Very low-dose intravenous immunoglobulin for treatment of immune thrombocytopenic purpura.

A nine-year-old boy presented to us with complaints of fever, cough and pin point red spots over the body for 2 days. He also had one episode of bleeding from nose. On examination he had petechial spots scattered all over the body. There was no hepato-splenomegaly. Complete blood count showed haemoglobin of 11.4 g/dL, white blood cell 8000/mm3 and platelet 8,000/mm3. Peripheral blood smear was normal other than severe thrombocytopenia and large platelets.

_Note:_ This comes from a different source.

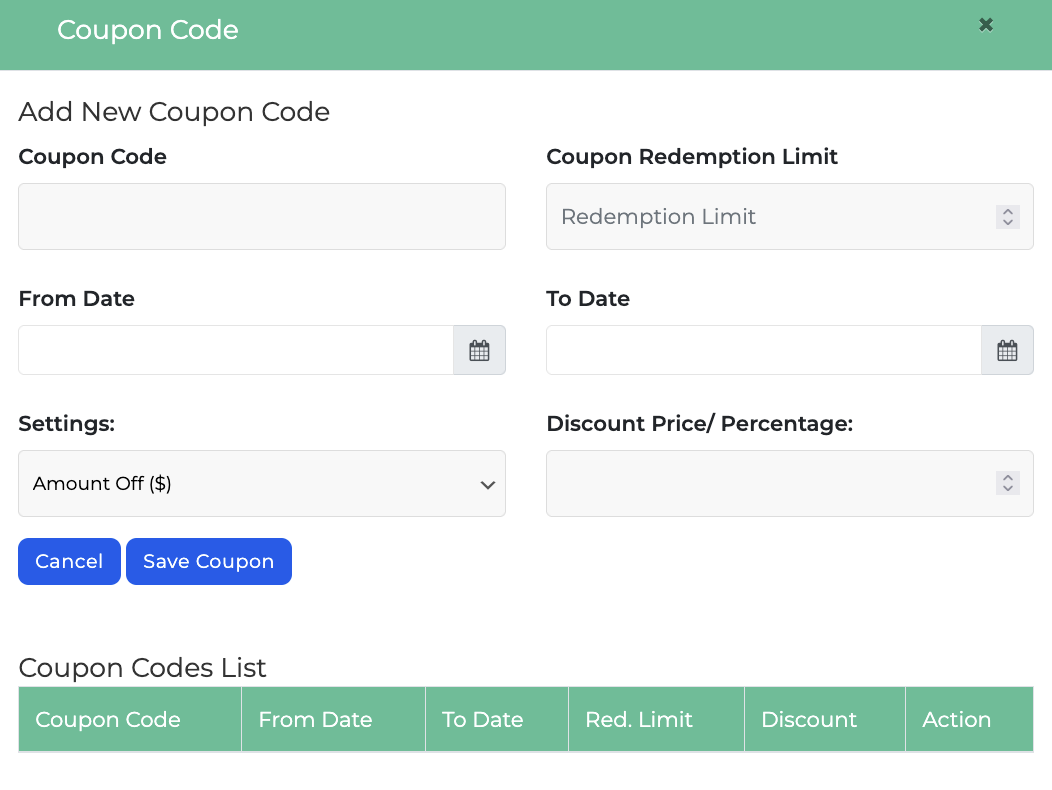
Task: Select the From Date input box
Action: 236,350
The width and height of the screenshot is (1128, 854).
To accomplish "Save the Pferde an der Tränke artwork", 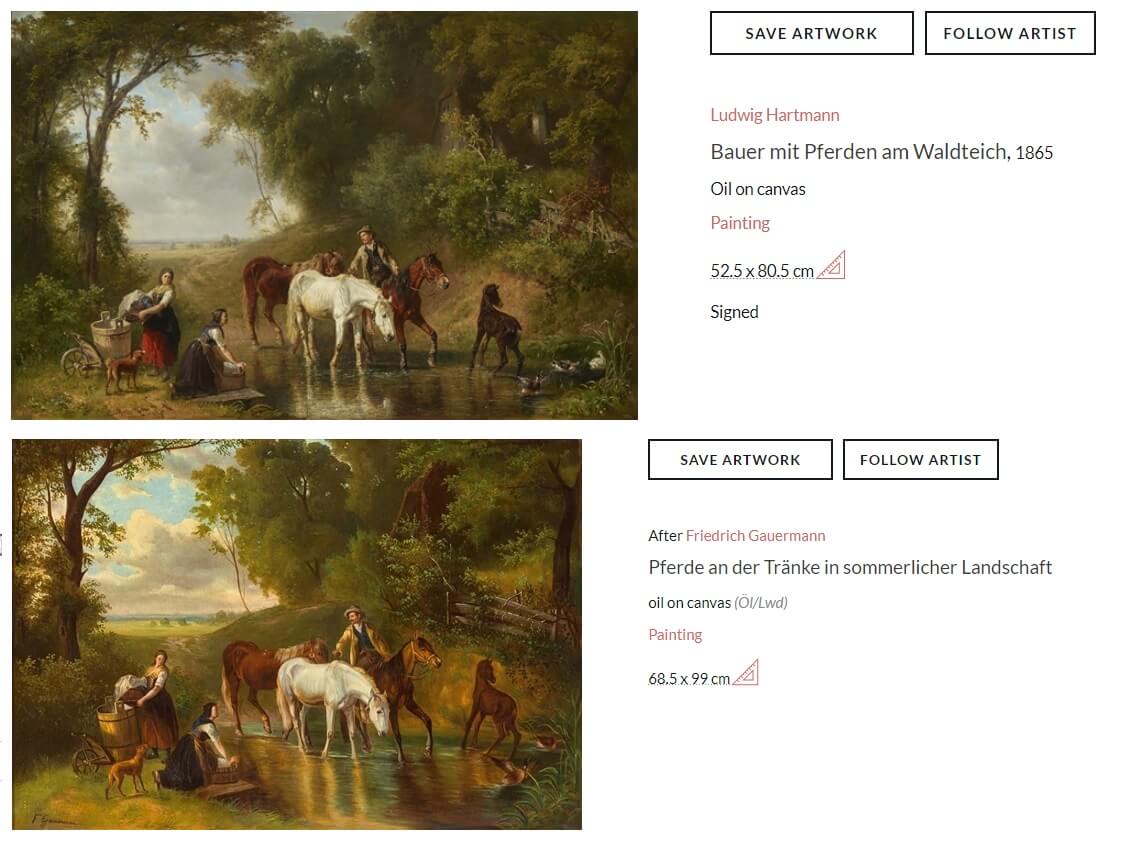I will click(740, 460).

The bone marrow examination showed megakaryocytes, which were present in increased numbers. Patient was started on IV methylprednisolone (20 mg/kg/day) for 3 day then switched to oral prednisolone. With this treatment, platelet count increased to 45000/mm3. Patient again presented after 10 days with platelet counts of 10,000, multiple petechial spots and gum bleeding. Patient was started on intravenous anti-D rhesus (75 μg/kg) but no response was noted. At this stage it was planned to give IVIG but due to cost constraints, patient was given single very low dose of IVIG (100 mg/kg). Bleeding stopped and platelet count increased to 26,000/mm3 after 1 day, 68,000/mm3 after 2 days, 140,000/mm3 after 3 days of IVIG therapy. Four weeks after therapy platelet count was 72,000/mm3.